Meet the Napster

  • DAN LOH--AP

    The Napster Kid: Shawn Fanning terrorized an industry. Will he be able to go on?

    (3 of 5)

    Fanning, to put it another way, is coachable. That's a trait picked up from his jock years, when he excelled at basketball and baseball, hitting .750 as a shortstop on a state championship-winning team. It may be that his success as an athlete gave Fanning the confidence to quit school to pursue his idea. And it may be through playing team sports--running endless baseball fungo drills and basketball layup lines--that he picked up the discipline that allows him to focus on whatever is in front of him, to complete whatever task is at hand, whether it is taking a pitch to the opposite field or writing a computer program. You learn, believes Fanning, how to take criticism when you're part of a team.
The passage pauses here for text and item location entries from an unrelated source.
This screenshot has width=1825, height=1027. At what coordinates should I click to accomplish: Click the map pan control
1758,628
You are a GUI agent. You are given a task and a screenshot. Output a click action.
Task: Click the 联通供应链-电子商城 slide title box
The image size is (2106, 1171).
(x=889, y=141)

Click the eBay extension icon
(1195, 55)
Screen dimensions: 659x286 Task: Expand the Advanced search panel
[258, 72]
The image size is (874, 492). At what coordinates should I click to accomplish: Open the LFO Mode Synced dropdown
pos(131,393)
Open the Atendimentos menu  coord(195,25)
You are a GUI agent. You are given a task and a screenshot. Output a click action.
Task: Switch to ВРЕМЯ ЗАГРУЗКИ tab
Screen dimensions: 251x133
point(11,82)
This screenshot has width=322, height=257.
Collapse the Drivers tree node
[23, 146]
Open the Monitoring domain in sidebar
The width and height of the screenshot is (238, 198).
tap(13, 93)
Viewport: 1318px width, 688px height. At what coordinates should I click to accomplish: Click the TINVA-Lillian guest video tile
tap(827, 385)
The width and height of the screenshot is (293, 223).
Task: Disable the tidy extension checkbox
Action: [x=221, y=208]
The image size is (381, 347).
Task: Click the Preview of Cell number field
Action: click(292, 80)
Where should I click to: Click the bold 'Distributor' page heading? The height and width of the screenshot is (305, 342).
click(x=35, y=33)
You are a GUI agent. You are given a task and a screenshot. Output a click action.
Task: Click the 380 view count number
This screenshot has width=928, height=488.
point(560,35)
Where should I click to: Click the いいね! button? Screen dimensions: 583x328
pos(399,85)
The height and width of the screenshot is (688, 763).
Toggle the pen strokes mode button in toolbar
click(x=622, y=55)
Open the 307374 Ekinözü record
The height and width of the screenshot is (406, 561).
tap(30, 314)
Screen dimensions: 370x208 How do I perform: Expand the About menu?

    In creating Napster, Fanning not only transformed the music business, but he also helped launch a new programming movement--and a whole wave of start-ups dedicated to what has become known as P2P, or peer-to-peer, client-based Internet software. Among Napster's revolutionary qualities is that it allows computer users to exchange files directly, avoiding server bottlenecks and, Fanning once hoped, legal problems. Only Napster's index and directory reside on a central server; the files are actually transferred via various Windows protocols directly from user to user. That means that no copyrighted material is ever in Napster's possession.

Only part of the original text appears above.